To be clear, I'm a fifth-generation pentecostal who comes out a large tradition w/ a practice that has been at the project of dismantling racial boundaries for over 100 years, but we are not "anti-racist" in the modern Ibrahim X Kendi sense of the term. That's not our tradition.
I don't speak for Jeff Dean. I don't know that guy. But speaking for me, if you presume to lecture me based on the assumption that I take "anti-racism" as defined by Kendi to be a goal, you're mistaken. If you speak to me under the assumption that I don't do enough "work"...
on my own internal biases & prejudices, then again you're confused. I have a spiritual practice that foregrounds these issues in its own way, some of which you'd agree with, & some of which you would not.
So when, you, Emily Kager, undertake to lecture me about my interiority, my (and my multiracial, multiethnic) community's spiritual practices, or my non-adherence to your particular brand of NYT Bestseller religion, maybe take a beat.

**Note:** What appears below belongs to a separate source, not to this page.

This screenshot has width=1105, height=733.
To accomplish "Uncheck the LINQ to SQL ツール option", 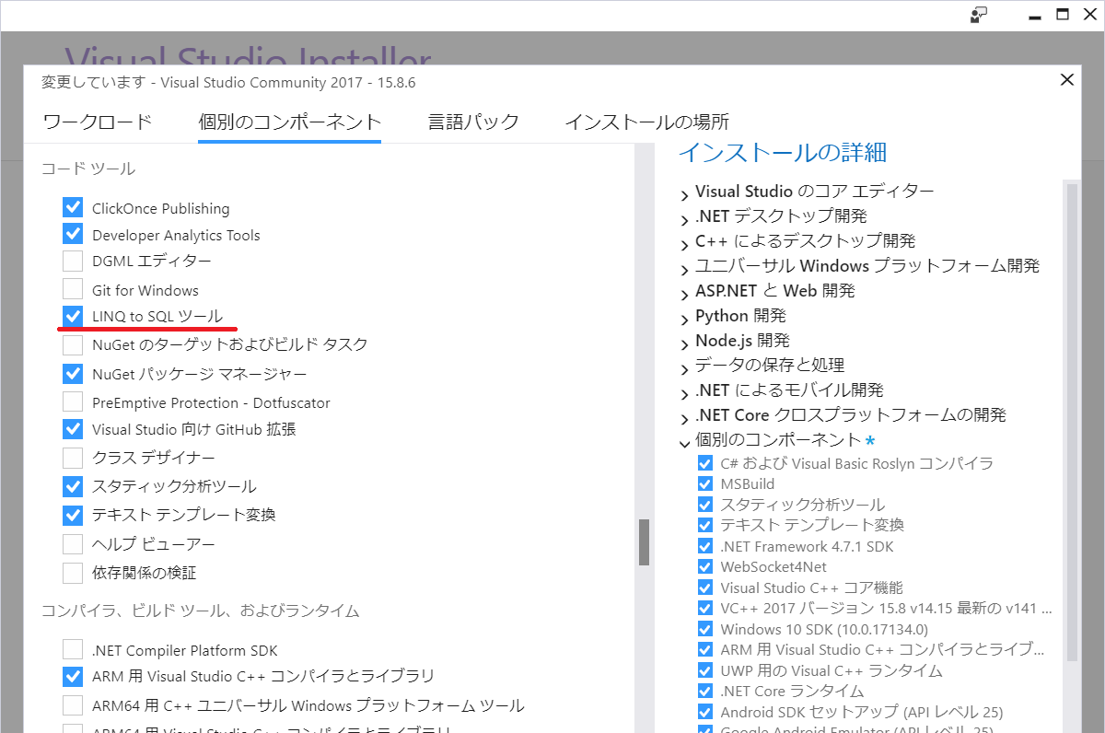I will click(x=73, y=317).
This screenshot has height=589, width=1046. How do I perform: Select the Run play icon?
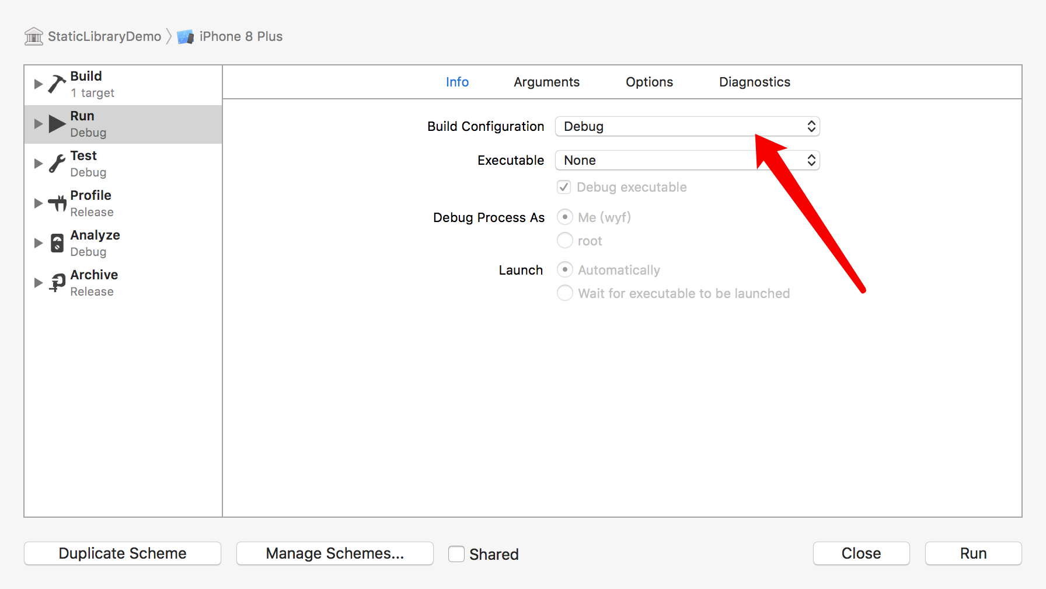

I am a sinner, saved by grace. A hot mess. Really screwed up. Not worthy of a single blessing that I enjoy. Blessed beyond measure & wholly undeserving. I work out my salvation in fear & trembling, & I do /not/ work it out by your canon or your rules and categories.
This, tho, is basically how I feel when I'm in a professional context & someone undertakes to lecture me about my interior life & what kind of morals I should & shouldn't have. It's how I feel when a twitter purveyor of "tech tips" tries to give me a Sunday School lesson.
We can talk all day about what types of behaviors are & aren't appropriate, but when we get into telling people how they should be on the inside, & what kinds of morals they should have, & how they should relate to the world, then... well, I already get that somewhere else thnx.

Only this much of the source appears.